Stage 2: SLIP CASING HANGER 1. Repeat the procedures of above Part 1 - Stage 3 Running Slip Casing Hanger

Stage 1: Tubing head Spool Refer from Figure 27 to 30. 1. Install THS with the same procedure as installing CHS. 2. Pressure Test with the same procedure as above Part 2 Stage 2 Pressure Test.

Stage 2: TUBING HANGER Step 1: Prepare before running tubing hanger Inspect the Tubing Hanger and Pup Joint to verify: •bore is clean and free of debris •threads are clean and undamaged •metal seals are clean and undamaged •Seal area inside THS is clean and undamaged

Make up BPV inside the Tubing Hanger. • Check BPV and running tool. • Make up BPV to running tool. • Install BPV into Tubing Hanger. • Release the running tool from BPV and retrieve the running tool.

Stage 2: TUBING HANGER Step 2: Run down Tubing Hanger. 1. Run the tubing string to designed depth. 2. Lock the last stand of tubing by Kelly bushing slips at a comfortable level in the rotary table for installation of Tubing Hanger. 3. Orient the tubing hanger with the body MX metal seal downward and make up the landing tubing to top box end of Tubing Hanger. 4. Apply a light coat of oil to the seals of Tubing Hanger including metal-to-metal seals. 5. Suspend the hanger with the pup joint at about 1 meter above the final stand of tubing string. 6. Lower the tubing hanger to make pup joint just contact the top end of final tubing.

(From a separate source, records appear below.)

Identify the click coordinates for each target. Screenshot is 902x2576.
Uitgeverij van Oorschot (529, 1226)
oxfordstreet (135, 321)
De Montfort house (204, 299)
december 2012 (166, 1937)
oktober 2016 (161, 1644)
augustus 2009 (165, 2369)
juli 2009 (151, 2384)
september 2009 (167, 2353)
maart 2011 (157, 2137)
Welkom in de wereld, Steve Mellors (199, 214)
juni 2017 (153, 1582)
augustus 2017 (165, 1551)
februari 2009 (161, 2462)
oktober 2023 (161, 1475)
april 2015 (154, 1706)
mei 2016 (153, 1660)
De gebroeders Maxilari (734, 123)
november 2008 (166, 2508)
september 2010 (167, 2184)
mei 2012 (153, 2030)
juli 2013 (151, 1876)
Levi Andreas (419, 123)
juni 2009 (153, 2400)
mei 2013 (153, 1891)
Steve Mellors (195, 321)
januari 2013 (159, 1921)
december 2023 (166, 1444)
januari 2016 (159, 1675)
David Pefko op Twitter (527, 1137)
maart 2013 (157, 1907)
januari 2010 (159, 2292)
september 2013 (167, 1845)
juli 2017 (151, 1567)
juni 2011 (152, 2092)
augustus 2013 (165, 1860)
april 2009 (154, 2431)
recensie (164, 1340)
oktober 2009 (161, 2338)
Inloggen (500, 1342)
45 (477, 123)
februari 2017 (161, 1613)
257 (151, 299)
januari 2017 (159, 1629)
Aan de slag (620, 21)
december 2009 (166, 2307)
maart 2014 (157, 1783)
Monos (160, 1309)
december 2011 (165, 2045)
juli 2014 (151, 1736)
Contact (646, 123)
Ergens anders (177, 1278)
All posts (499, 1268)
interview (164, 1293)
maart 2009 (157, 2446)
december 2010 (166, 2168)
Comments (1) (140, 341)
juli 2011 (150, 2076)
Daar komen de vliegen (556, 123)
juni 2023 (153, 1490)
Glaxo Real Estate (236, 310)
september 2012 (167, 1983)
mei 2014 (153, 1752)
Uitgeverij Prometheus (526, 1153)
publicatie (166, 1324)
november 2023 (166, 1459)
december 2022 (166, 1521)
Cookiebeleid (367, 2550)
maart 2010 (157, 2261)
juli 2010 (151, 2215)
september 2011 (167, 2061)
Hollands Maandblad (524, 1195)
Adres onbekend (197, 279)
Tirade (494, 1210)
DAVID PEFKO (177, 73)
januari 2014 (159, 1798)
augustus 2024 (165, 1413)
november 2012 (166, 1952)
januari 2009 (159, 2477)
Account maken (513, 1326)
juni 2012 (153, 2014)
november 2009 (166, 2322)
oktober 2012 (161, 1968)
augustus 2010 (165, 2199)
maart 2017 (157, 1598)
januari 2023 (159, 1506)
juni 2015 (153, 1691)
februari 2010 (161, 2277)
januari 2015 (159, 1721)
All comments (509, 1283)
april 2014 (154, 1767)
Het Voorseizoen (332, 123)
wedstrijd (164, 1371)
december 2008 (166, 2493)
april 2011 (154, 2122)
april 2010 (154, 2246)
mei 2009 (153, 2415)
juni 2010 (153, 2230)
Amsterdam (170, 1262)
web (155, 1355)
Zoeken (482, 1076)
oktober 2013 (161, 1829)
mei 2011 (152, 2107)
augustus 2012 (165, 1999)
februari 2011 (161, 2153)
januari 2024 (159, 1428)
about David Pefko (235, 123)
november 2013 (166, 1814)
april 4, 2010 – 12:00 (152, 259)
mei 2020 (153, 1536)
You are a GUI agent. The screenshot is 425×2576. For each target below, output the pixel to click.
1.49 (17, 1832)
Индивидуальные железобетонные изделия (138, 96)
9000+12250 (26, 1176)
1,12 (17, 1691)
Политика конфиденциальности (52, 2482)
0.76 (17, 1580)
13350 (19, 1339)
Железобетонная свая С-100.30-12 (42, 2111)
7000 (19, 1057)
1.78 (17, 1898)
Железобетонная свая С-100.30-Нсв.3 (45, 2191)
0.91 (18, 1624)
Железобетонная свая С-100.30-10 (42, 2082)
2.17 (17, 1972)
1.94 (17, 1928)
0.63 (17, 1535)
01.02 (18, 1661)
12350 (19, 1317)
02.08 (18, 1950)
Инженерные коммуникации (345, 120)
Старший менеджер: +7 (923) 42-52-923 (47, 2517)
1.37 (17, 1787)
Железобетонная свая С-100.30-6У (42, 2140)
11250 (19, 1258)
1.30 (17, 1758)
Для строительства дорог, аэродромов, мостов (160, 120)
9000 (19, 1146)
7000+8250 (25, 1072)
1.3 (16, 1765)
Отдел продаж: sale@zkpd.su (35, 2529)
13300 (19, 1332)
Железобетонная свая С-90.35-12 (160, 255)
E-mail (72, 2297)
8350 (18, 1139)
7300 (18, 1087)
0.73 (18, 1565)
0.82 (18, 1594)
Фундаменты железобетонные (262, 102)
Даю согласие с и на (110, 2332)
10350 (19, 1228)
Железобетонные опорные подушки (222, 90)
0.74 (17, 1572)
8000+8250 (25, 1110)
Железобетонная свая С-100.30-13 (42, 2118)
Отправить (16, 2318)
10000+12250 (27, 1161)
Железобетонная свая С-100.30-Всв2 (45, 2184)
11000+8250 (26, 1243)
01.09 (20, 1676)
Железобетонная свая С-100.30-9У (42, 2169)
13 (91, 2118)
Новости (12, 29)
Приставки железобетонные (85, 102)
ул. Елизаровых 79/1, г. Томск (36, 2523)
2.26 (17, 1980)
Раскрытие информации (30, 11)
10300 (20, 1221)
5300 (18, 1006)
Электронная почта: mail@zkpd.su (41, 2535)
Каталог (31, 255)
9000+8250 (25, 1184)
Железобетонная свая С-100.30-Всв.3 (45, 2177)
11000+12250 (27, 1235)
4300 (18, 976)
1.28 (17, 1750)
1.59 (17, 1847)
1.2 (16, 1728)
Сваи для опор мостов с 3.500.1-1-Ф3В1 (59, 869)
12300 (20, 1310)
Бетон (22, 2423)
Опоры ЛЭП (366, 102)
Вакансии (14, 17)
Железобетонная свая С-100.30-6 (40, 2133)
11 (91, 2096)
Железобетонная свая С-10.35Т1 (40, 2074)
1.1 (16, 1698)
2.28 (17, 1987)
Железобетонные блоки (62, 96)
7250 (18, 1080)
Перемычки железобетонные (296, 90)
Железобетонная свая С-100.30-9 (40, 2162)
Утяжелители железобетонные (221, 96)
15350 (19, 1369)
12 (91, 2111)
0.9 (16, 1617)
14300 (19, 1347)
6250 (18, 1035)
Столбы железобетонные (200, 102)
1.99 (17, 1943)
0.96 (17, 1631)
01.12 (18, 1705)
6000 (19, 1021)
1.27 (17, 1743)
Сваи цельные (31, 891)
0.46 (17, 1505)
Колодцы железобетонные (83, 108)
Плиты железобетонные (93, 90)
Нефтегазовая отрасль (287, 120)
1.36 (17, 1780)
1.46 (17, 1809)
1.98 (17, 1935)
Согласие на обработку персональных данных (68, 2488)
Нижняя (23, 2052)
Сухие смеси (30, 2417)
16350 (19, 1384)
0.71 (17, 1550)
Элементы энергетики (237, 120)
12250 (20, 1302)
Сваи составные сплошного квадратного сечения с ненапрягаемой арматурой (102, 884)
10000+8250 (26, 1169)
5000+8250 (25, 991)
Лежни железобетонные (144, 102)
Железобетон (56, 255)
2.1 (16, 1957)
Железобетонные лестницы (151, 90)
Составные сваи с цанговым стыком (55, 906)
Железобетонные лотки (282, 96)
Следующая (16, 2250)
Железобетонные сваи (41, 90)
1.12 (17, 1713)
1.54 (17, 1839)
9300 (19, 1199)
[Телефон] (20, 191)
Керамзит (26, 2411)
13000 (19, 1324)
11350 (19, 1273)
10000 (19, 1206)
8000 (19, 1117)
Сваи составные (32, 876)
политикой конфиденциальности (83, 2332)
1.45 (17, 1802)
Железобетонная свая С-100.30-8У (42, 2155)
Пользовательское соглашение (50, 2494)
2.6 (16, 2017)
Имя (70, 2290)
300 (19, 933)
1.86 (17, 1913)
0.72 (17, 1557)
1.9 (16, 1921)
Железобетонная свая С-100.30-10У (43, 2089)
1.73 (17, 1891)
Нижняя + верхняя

Stage 2: TUBING HANGER Step 2: Run down Tubing Hanger. 7. Make up the pup joint to the top end of final stand of tubing string. 8. Slightly lift the whole tubing string to remove the Kelly bushing slips. 9. Carefully run down the tubing hanger / tubing string through the BOP stack and into THS. 10. Launch the Tubing Hanger onto the shoulder in THS and slack off all 11. Make tie down screws to hold tubing hanger and energize MX body metal seal.

Stage 1: CHRISTMAS TREE

Stage 1: CHRISTMAS TREE Step 1: Install Christmas Tree 1.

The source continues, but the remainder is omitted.